So given this diversity, why is there such a cookie-cutter approach to marriage and family in the contemporary church?

I think one reason we are seeing such a polarisation between egalitarianism and complementarianism is that, in search of the marriage that will please God the most, people have stopped listening to the people they are married to and started listening to their church leaders. And strangely despite this diversity amongst people generally, it seems that when it comes to the most vocal, complementarianistic church leaders, we often end up with just one particular type of person in charge, just one kind of person telling is how it all ought be be in a perfect, Christian world.

The strong, charismatic, opinionated, white, middle-aged, heterosexual male.

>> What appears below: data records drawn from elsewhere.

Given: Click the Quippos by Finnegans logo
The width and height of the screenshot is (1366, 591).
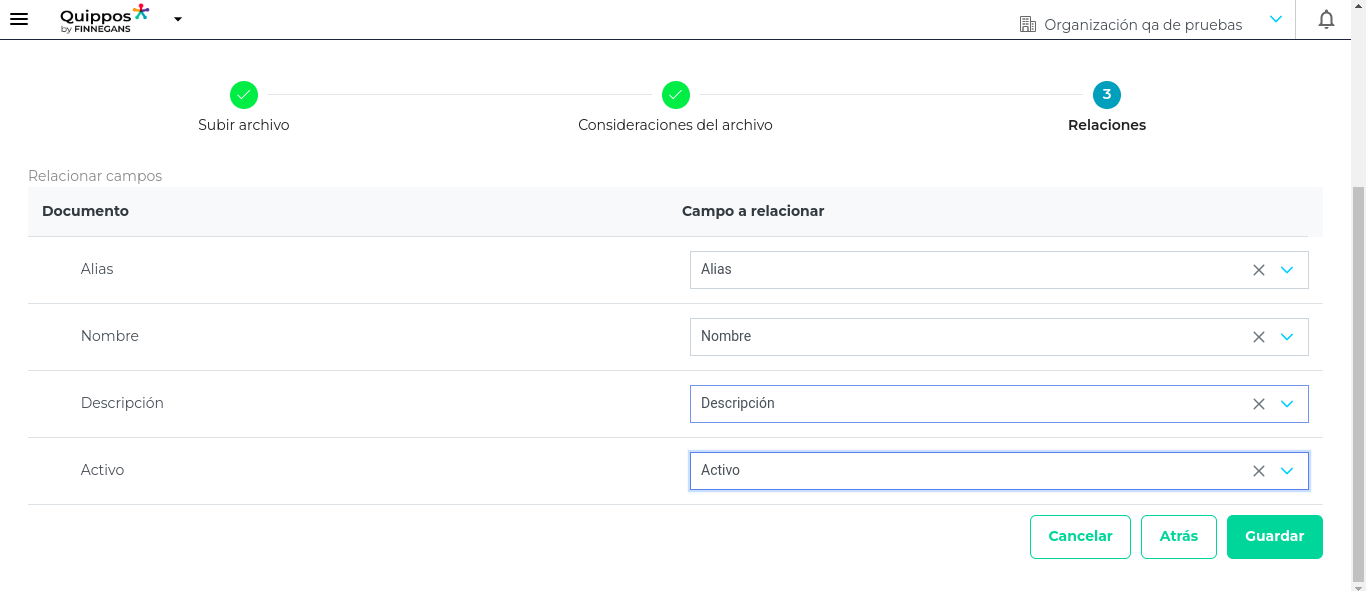Looking at the screenshot, I should pos(105,19).
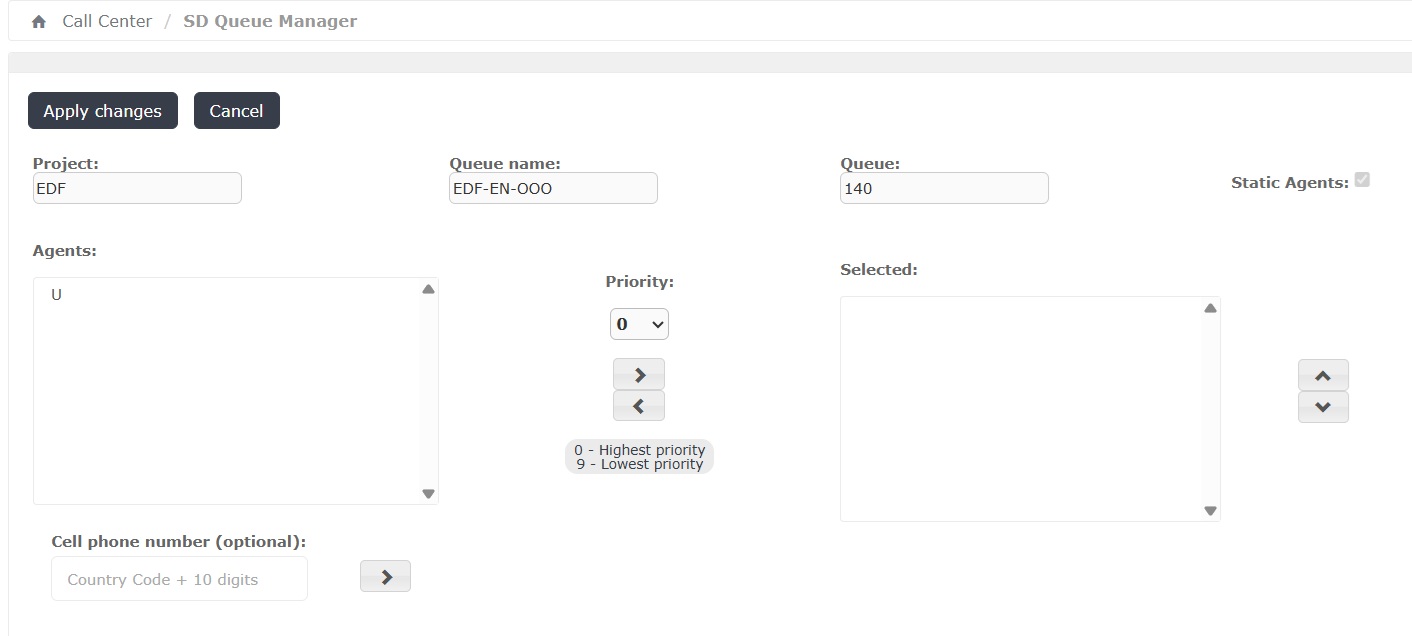
Task: Focus the Queue name text field
Action: click(x=553, y=188)
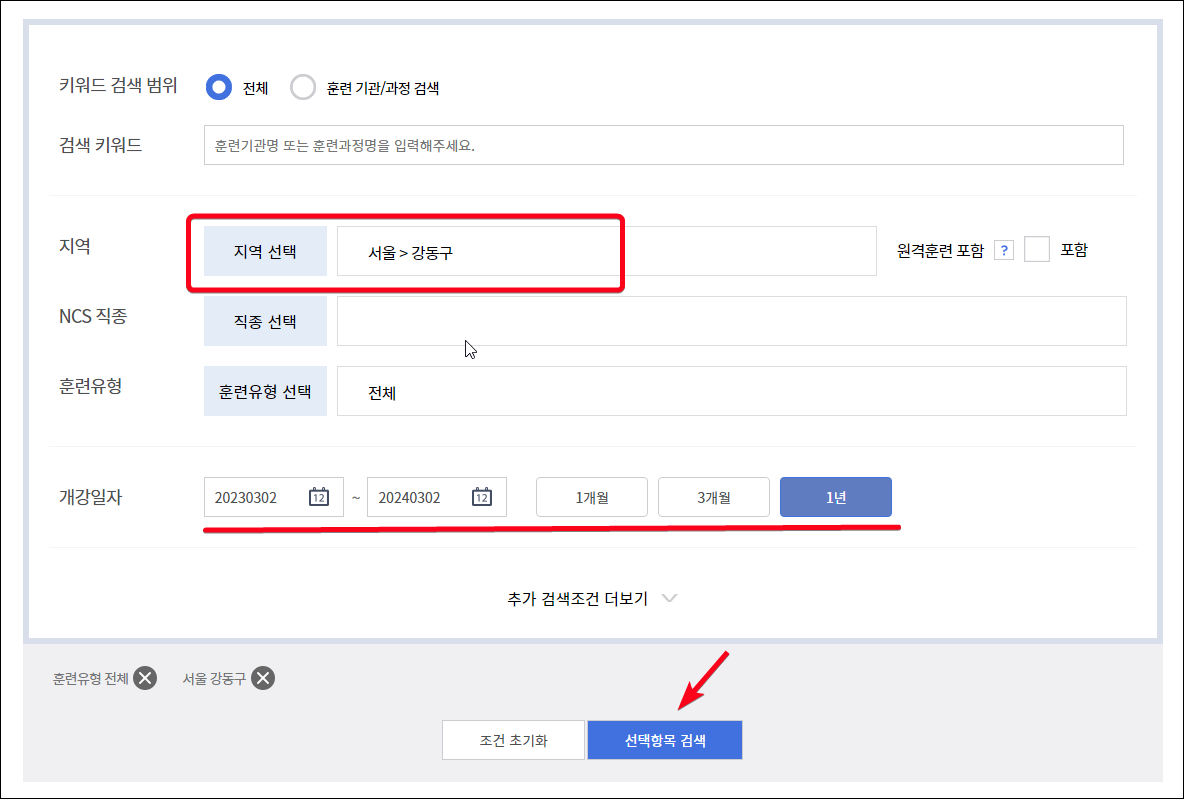
Task: Select the 전체 keyword search scope radio
Action: (217, 87)
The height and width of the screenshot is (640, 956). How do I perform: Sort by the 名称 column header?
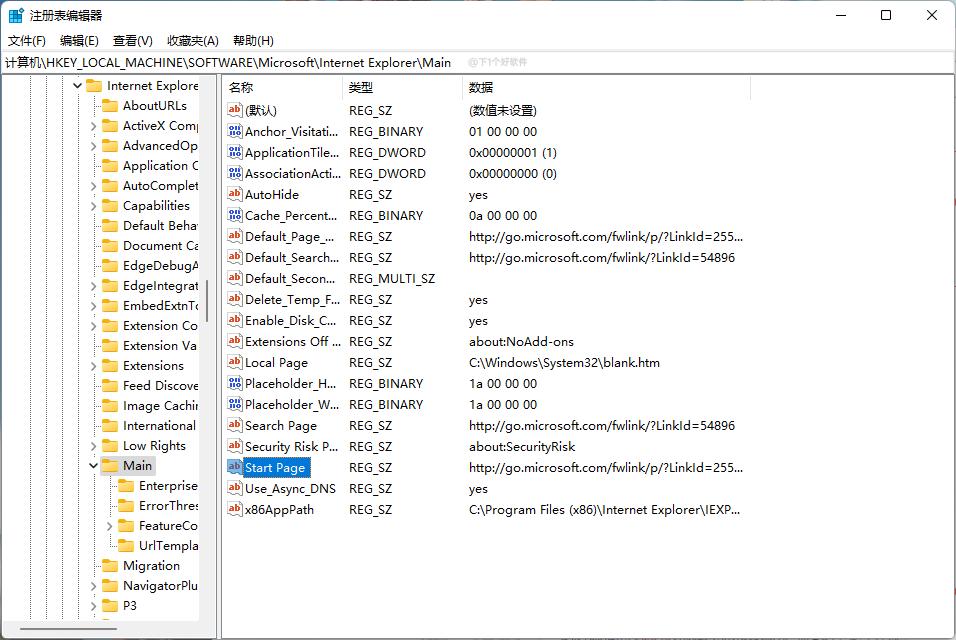tap(280, 88)
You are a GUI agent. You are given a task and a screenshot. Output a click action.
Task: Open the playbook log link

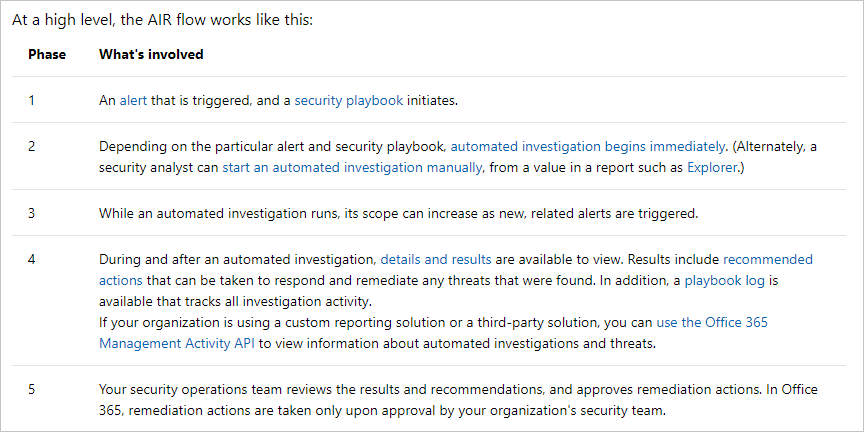point(725,280)
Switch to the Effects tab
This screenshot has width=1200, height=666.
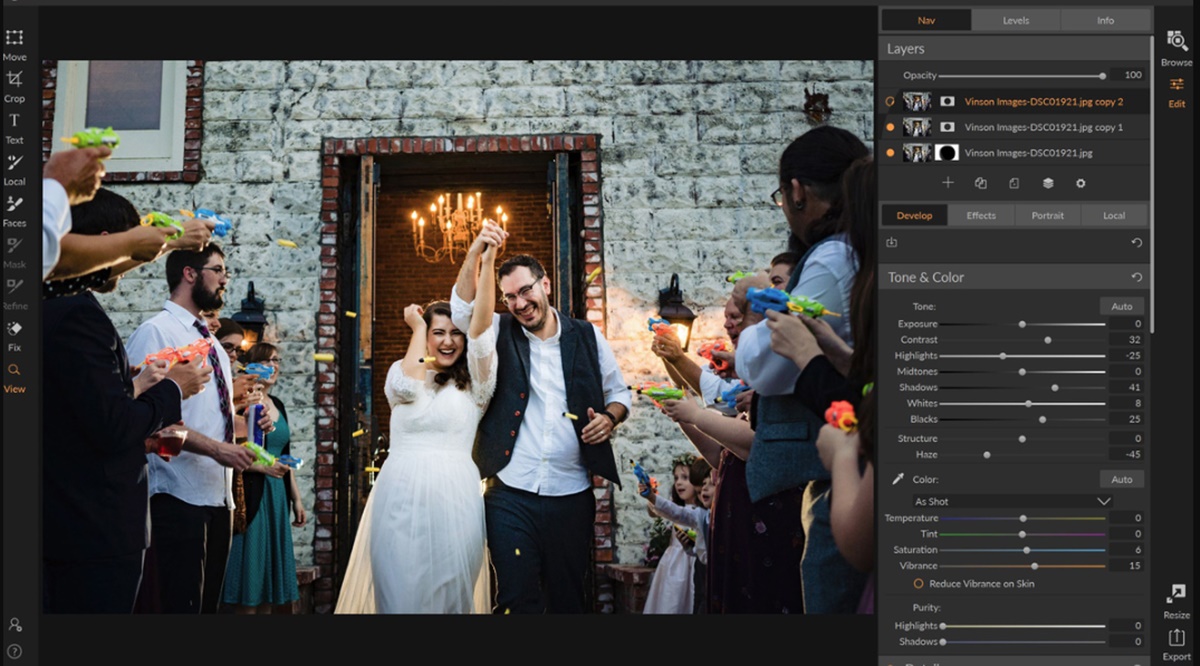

The strong, charismatic, opinionated male who needs to be that way because he is leading a congregation of several/several hundred/several thousand people. The white, middle-aged, heterosexual male who, in order to do his job well, needs to be supported and complemented by a certain kind of supporter. So he marries one. Or else the person he happens to be married to cleverly works out what is required for this particular marriage to succeed, for the mortgage to keep being paid, the children to be nurtured, the needs to be met and the ordination to be fulfilled, so she gets busy and makes it happen. Sometimes the it she makes happen is falling in behind his personality, ministry and leadership. And good for them both, I say.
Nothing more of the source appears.